She and her business partners, Liz O’Dea and the late Emily Trott were in the market for a pub in the early-’00s.
“It always had to be a non-pokie pub. We weren’t even remotely interested in running a pokie pub, which limited things substantially.”
“Other ones we looked at that had a tiny [gaming] lounge… [we wondered] if we could sell the licence,” Liz recalls.
“The amount of money that each machine added to the price of a lease was extraordinary. So even with four or five machines, it was in excess of $100,000 per machine to the price of the lease,” Jade continues.
“No landlord in their right mind would let you buy a pub with pokies in it, at that point, and get rid of pokies, and if they did, they would charge you rent as if you were running the pokies.”
Eventually, an anomaly sitting in the inner-west, not too far from the city, caught their attention – The Wheatsheaf Hotel.

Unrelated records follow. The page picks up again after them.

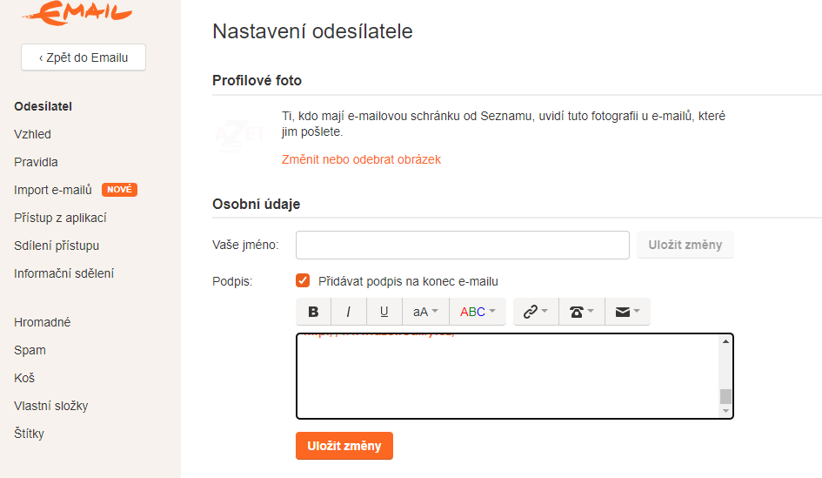Image resolution: width=822 pixels, height=478 pixels.
Task: Underline the signature text
Action: 384,312
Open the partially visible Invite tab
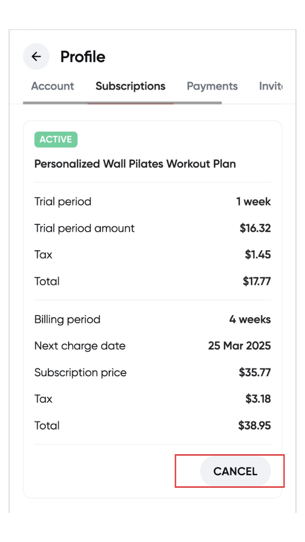The height and width of the screenshot is (542, 305). (270, 86)
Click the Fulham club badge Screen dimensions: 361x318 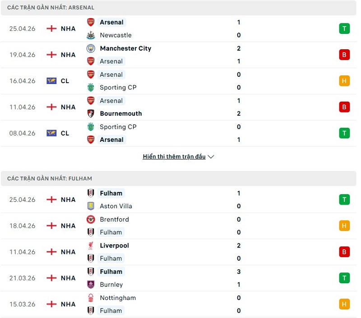(x=90, y=193)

“[The Wheaty’s] always kind of existed in a parallel universe, in a sense, because even before we got in… it was not subject to any normal rules of a pub in any regard,” Jade says.
“There were two taps… the place closed whenever the publican felt like it, which was often at eight o’clock on a Saturday because he just couldn’t be bothered.
“We bought the place on a handshake. It was old school, absolutely old school.”
With no pokie lounge, and a decent reputation for live music, they took the “affectionately regarded shambles” and began operating in ’03, introducing a focus on craft beer.